What you need to do - Arrange the records below as a Markdown table with the columns Number and Entry, omitting any blank lines. Begin at the line containing "Identify the click" and end after the line containing "Face Mask (98, 886)".

Supplied material -
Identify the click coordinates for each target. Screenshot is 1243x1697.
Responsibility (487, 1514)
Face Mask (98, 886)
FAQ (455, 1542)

* * *

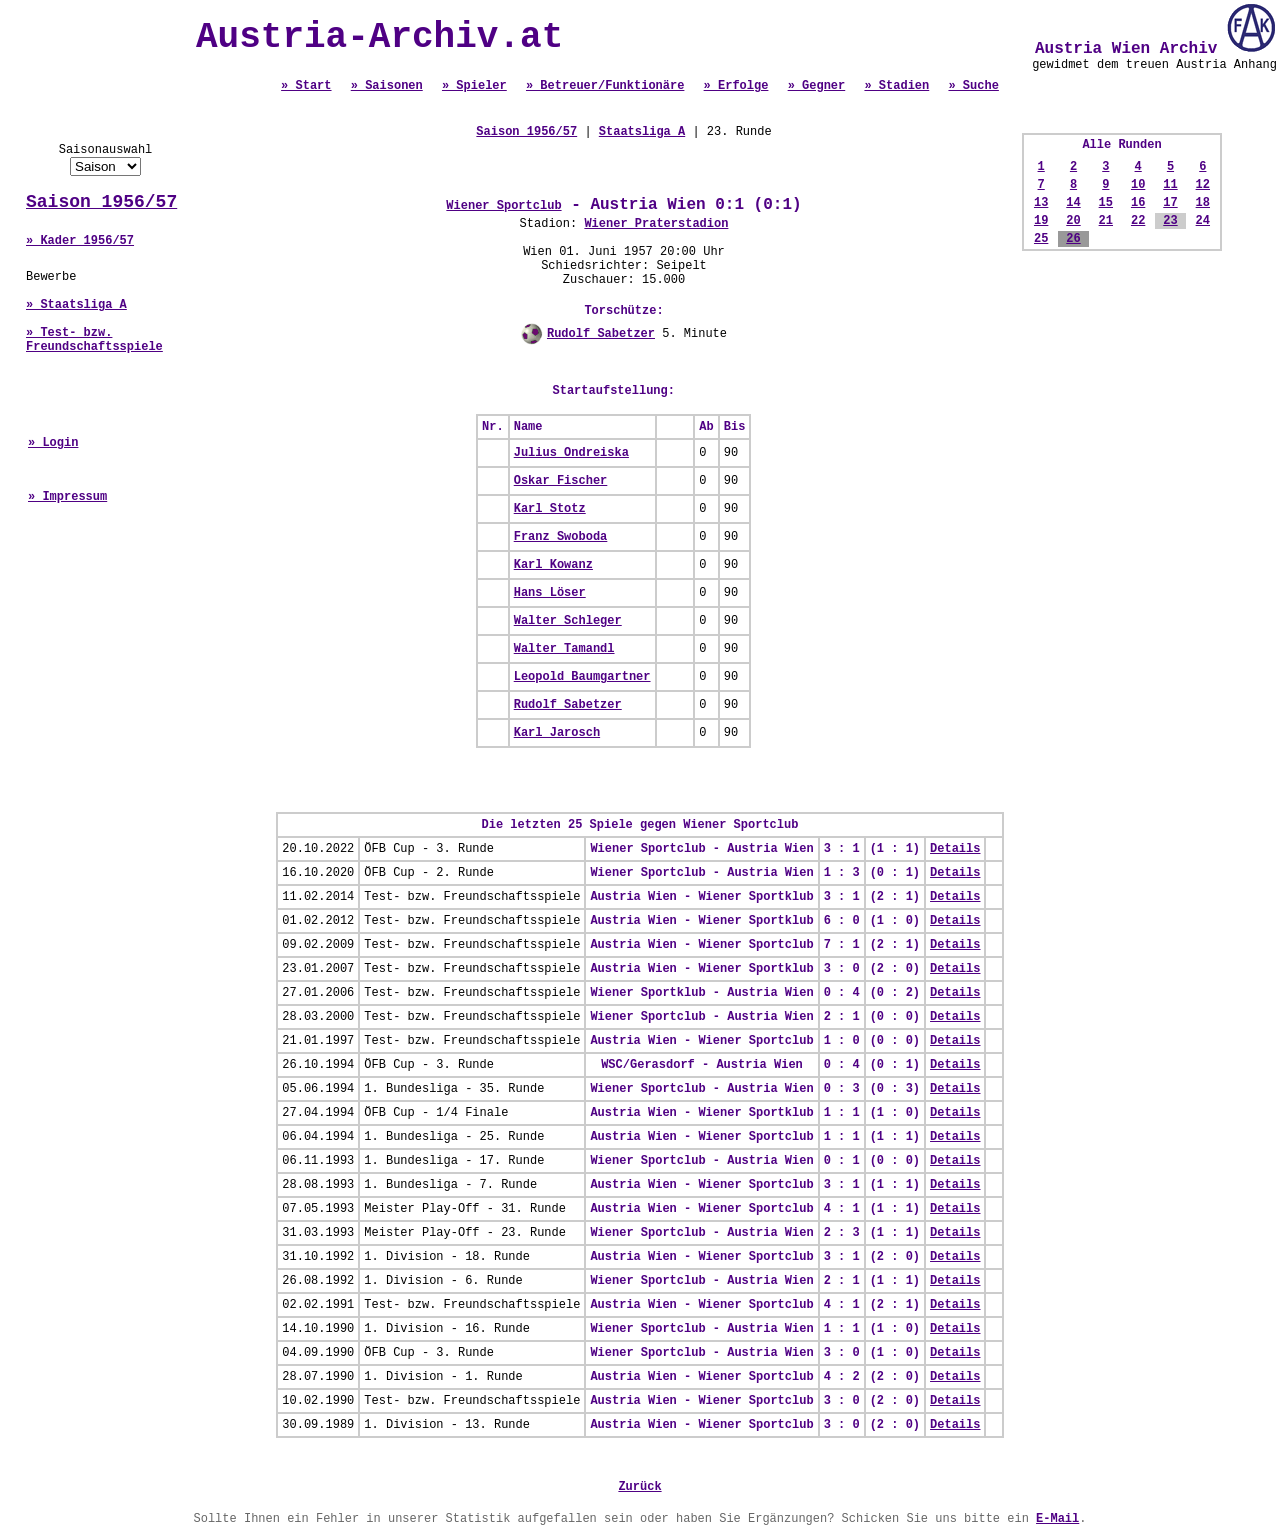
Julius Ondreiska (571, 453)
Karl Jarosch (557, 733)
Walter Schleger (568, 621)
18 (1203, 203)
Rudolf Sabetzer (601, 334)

Response to this exercise -
| Number | Entry |
|---|---|
| 1 | Identify the click coordinates for each target. Screenshot is 1243x1697. |
| 2 | Responsibility (487, 1514) |
| 3 | Face Mask (98, 886) |